The insurer suffers from reputation of slow processing of claims. The issue is with manual steps that take time to process manually. They have identified one of the problems with the claims process – initial segregation of claims into specific categories and assigning them to the right team through a technology driven solution. They also want to explore how text analytics based processing of claims data can also help them with targeted investigations and better claims management.
Faster processing of claims
The client wanted to use text analytics based solution to identify the claim type and assign it to the right team automatically at the time of claim registration.
Greater than 90% accuracy in categorising claims
72% reduction in human error in assigning claims to the right team
Reduction of 80% time in assigning claims
The text analytics based automation of claims registration has reduced the dependence on human resources and improved operational efficiencies.
Unstructured data challenges
Insurance as a business line utilizes the services of a number of data experts – underwriters, actuaries etc. These experts have a good grasp of advanced analytics based solution design. However, as an industry, Insurance companies hardly make use of machine learning and artificial intelligence based solutions using the unstructured data sources that the insurers generate on a daily basis. There is a general inertia to keep doing what has been working.
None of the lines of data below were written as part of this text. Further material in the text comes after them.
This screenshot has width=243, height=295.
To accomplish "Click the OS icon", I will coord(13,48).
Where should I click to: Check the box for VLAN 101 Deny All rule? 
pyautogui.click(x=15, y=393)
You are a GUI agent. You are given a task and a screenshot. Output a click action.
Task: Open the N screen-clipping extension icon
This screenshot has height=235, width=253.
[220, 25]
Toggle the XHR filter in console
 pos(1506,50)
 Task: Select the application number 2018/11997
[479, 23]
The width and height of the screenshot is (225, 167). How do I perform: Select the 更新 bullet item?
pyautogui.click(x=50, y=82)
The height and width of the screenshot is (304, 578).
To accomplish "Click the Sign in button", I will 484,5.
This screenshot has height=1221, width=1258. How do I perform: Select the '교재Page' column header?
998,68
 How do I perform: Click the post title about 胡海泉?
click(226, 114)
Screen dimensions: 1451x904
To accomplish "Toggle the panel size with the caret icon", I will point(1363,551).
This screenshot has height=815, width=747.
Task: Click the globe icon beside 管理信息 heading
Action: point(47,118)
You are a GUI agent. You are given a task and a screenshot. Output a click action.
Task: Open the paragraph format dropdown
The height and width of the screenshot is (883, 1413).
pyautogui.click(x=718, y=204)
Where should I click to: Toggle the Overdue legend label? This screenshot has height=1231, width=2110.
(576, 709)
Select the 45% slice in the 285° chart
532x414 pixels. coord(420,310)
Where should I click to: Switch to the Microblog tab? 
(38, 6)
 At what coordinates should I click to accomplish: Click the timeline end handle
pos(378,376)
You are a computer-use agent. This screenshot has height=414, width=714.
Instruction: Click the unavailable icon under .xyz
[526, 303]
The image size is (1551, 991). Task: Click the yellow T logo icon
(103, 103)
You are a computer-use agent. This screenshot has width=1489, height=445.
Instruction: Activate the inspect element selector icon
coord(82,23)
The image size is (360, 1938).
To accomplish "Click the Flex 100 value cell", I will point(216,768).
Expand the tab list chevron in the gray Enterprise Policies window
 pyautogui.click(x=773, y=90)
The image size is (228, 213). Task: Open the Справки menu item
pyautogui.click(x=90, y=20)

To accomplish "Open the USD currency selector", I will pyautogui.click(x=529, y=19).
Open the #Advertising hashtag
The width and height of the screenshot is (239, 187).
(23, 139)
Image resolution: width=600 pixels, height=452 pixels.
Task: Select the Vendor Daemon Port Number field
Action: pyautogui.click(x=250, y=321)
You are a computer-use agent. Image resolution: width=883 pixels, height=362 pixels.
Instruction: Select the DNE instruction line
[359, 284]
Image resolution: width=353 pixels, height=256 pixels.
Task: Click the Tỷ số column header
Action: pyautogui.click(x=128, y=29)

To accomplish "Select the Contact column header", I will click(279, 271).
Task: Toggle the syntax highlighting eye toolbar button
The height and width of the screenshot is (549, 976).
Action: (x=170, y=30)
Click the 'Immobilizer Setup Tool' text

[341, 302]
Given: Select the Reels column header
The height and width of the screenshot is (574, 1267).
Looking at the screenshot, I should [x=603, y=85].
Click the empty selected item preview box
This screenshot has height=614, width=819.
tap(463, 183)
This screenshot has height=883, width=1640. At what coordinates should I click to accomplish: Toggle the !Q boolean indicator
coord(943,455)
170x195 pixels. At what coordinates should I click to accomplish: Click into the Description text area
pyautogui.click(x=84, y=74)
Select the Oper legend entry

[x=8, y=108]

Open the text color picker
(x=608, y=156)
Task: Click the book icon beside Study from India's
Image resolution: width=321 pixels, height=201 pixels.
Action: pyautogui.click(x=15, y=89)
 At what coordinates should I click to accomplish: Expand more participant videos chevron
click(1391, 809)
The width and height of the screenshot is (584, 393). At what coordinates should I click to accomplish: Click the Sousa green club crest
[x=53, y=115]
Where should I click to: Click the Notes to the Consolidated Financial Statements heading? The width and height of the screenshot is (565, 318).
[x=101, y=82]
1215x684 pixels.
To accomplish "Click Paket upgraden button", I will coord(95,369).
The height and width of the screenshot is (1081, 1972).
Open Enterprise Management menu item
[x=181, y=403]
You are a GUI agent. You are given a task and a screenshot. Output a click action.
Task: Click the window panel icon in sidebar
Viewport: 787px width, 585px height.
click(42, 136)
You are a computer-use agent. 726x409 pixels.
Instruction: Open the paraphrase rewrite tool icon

The key challenge is the realisation of the value of unstructured data and the solutions they can enable. Claims processing is one such solution that requires extracting the information from unstructured text data to reduce the time taken to assign claims after registering them. This machine learning driven solution approach also has a potential to generate benefits in flagging claims and faster settlements.
A technology leap for the Insurer
The insurance client generates a lot of unstructured text data in the claims registration process. They wanted to utilize these data to bring operational efficiencies by machine learning based solution for claims segregation and assignment to the right team.
The added benefits of this solution are:
a. Reducing the claims settlement time – improving customer satisfaction and operational efficiency
b. Flagging of dubious claims and targeted investigations
c. Reduction in human errors in claims registration process, improving the resolution time
The machine learning based solution has brought multiple benefits to the insurer in the claims process.